[TASK BRIEF] Transcribe, word for word and without additions, each line below from the one containing "Task: Click the BCLK Frequency slider handle" through the one containing "The image size is (1920, 1080).", both ends included.

[MATERIAL SUPPLIED]

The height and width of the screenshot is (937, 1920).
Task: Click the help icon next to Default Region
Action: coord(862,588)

---

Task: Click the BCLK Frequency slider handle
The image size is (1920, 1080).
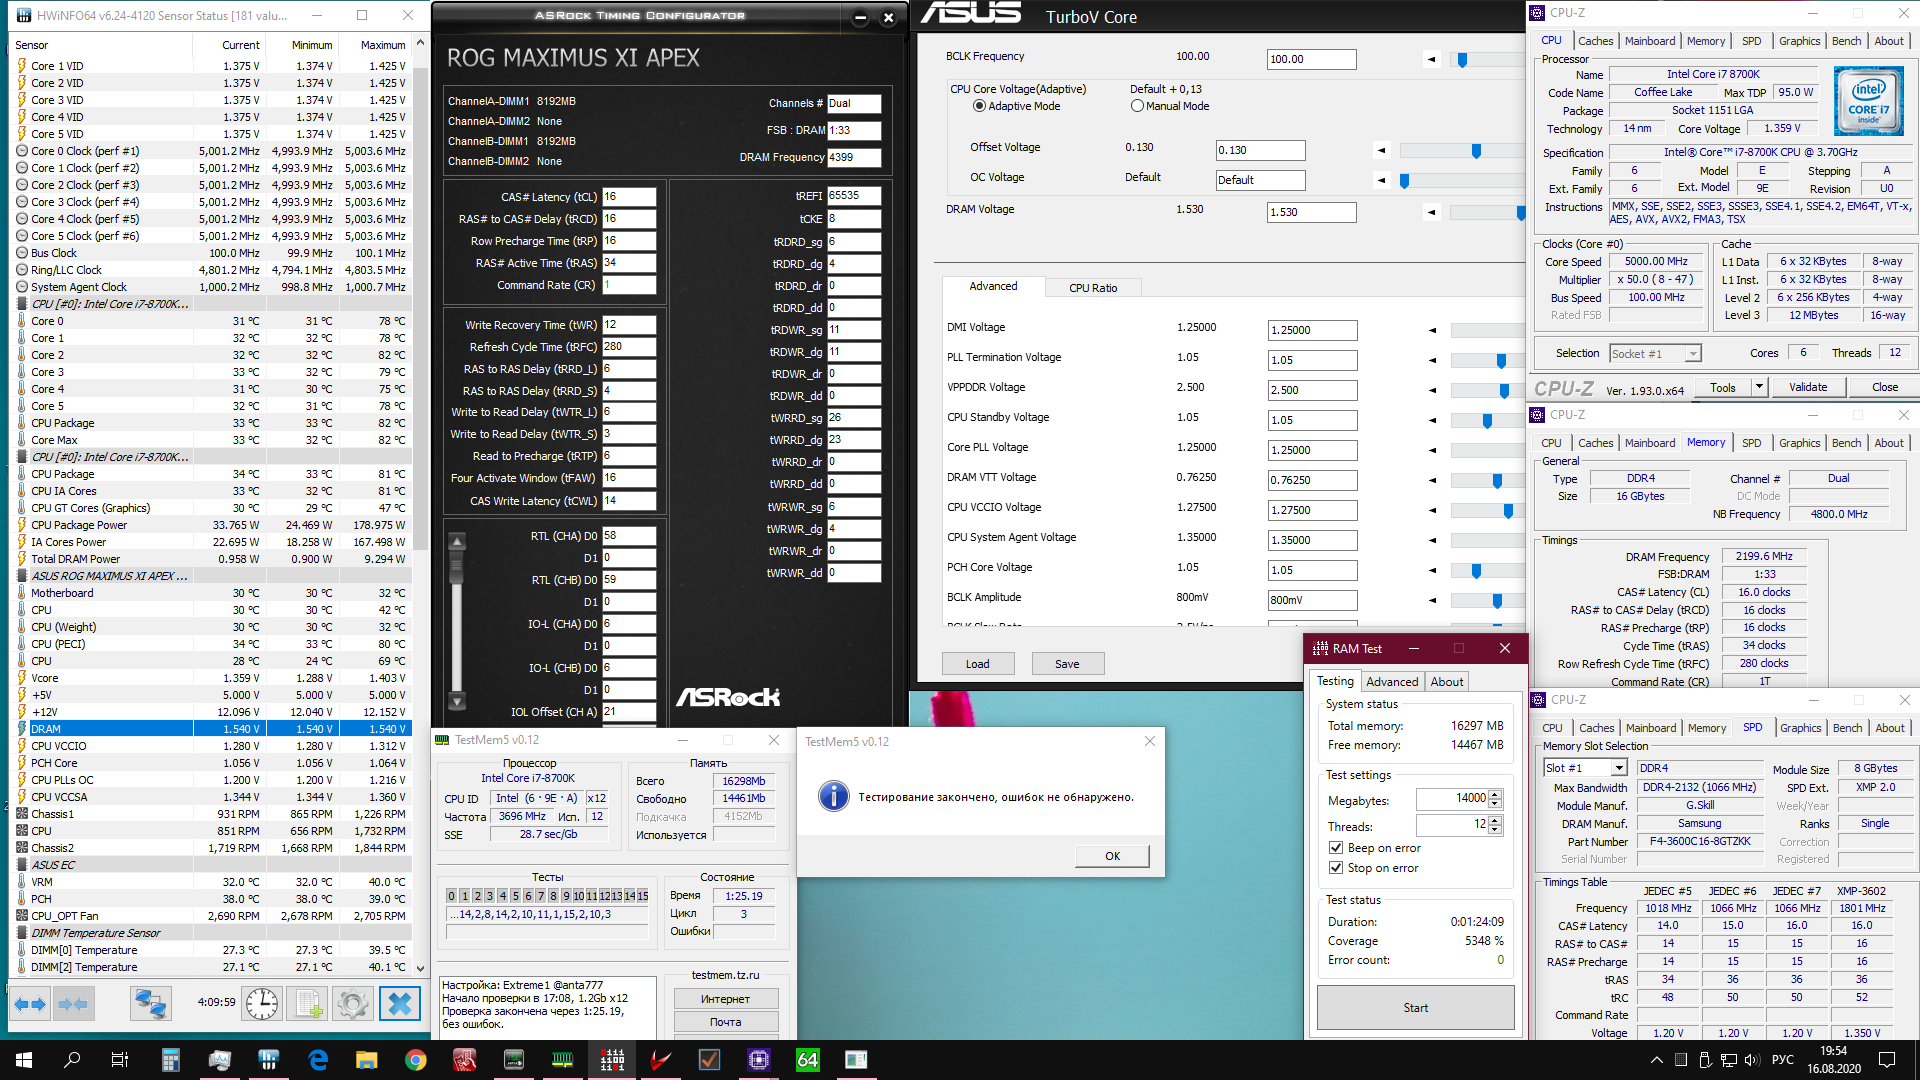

[FINISHED EXERCISE]
Task: Click the BCLK Frequency slider handle
The image size is (1920, 1080).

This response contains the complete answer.